Reproduce the full commission decision in Carl A Holman v. Empire Bucket & Mfg Inc word for word.

● Passage provided
────────────────────────────────────────
CARL A HOLMAN, Complainant
EMPIRE BUCKET & MFG INC, Respondent
An administrative law judge (ALJ) for the Equal Rights Division of the Department of Workforce Development issued a decision in this matter. A timely petition for review was filed.
The commission has considered the petition and the positions of the parties, and it has reviewed the evidence submitted to the ALJ. Based on its review, the commission agrees with the decision of the ALJ, and it adopts the findings and conclusion in that decision as its own, except that it makes the following modifications:
The second sentence of Finding of Fact 19 is modified to read as follows:
Respondent's concerns about complainant's negative attitude toward his work arose before and continued after his demotion. After his demotion, this negative attitude was expressed once in his reluctance to take the temporary assignment to a welding position in March, and again in his questioning about assignments, frequent trips to the restroom, and stopping his work five minutes before the end of the shift, documented in a memo prepared by Mr. Morse on April 9, 2001.
The second sentence of the first paragraph of the "Memorandum" section is modified to read as follows:
Instead, in the interrogatory answer the Respondent portrayed the decision to lay off Mr. Holman as due to lack of work; to his lack of qualifications on the CNC, the 400 ton press, and the plate roll work stations; and to his status as the second machinist.
────────────────────────────────────────
● Given information

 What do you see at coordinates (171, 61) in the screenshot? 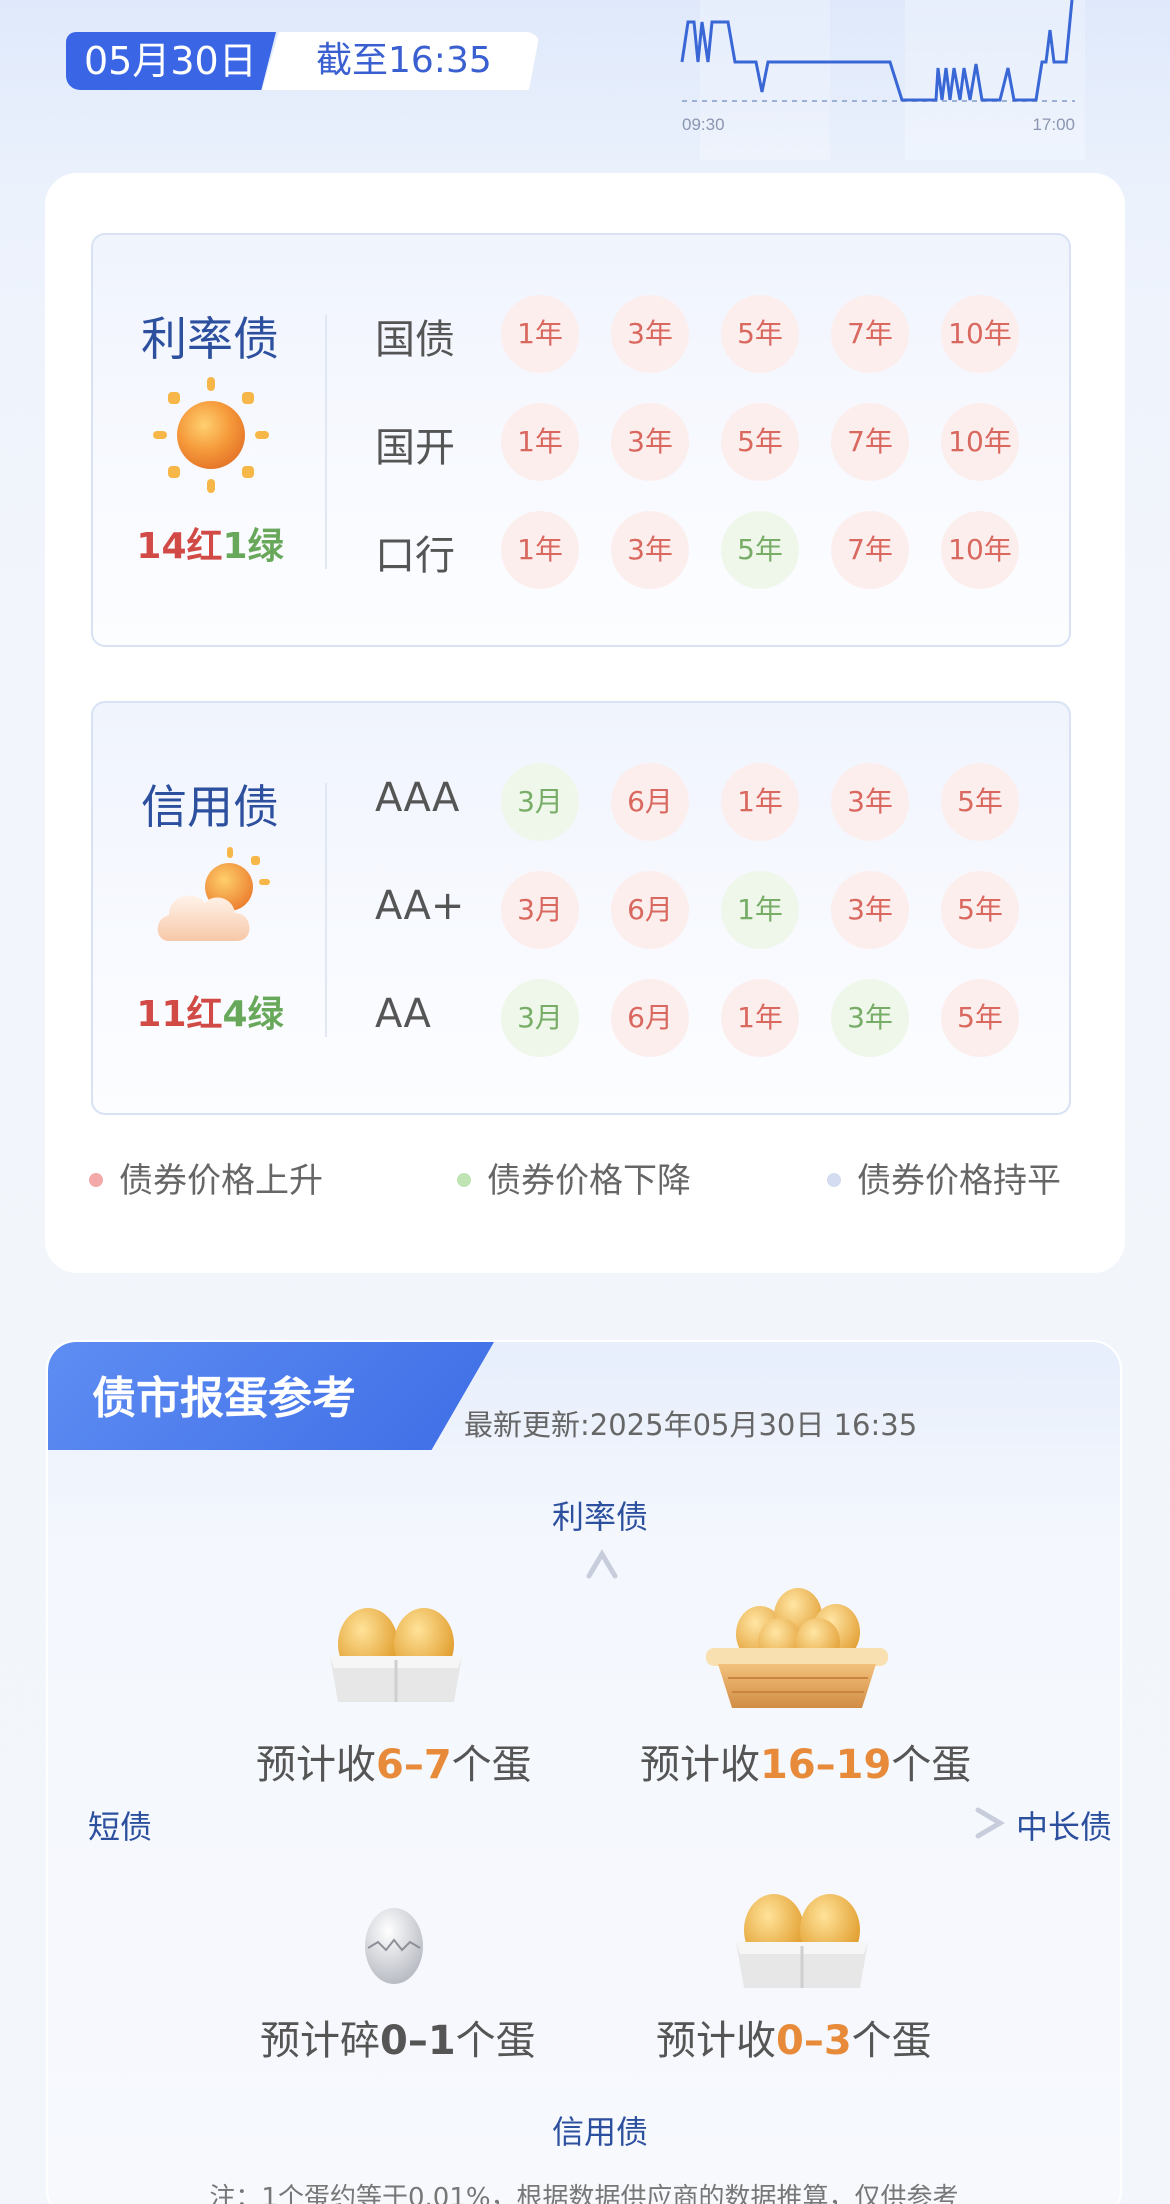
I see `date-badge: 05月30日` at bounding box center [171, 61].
────────────────────────────────────────
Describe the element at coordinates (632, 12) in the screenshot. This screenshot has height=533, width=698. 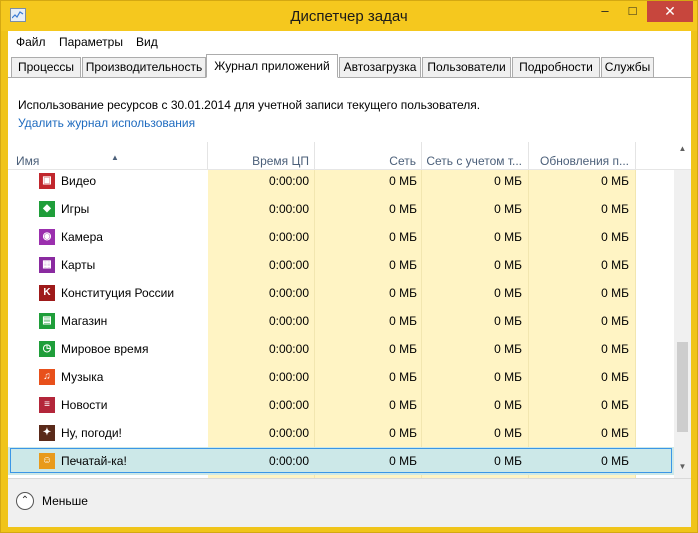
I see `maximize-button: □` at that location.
────────────────────────────────────────
● Task solution
CARL A HOLMAN, Complainant
EMPIRE BUCKET & MFG INC, Respondent
An administrative law judge (ALJ) for the Equal Rights Division of the Department of Workforce Development issued a decision in this matter. A timely petition for review was filed.
The commission has considered the petition and the positions of the parties, and it has reviewed the evidence submitted to the ALJ. Based on its review, the commission agrees with the decision of the ALJ, and it adopts the findings and conclusion in that decision as its own, except that it makes the following modifications:
The second sentence of Finding of Fact 19 is modified to read as follows:
Respondent's concerns about complainant's negative attitude toward his work arose before and continued after his demotion. After his demotion, this negative attitude was expressed once in his reluctance to take the temporary assignment to a welding position in March, and again in his questioning about assignments, frequent trips to the restroom, and stopping his work five minutes before the end of the shift, documented in a memo prepared by Mr. Morse on April 9, 2001.
The second sentence of the first paragraph of the "Memorandum" section is modified to read as follows:
Instead, in the interrogatory answer the Respondent portrayed the decision to lay off Mr. Holman as due to lack of work; to his lack of qualifications on the CNC, the 400 ton press, and the plate roll work stations; and to his status as the second machinist.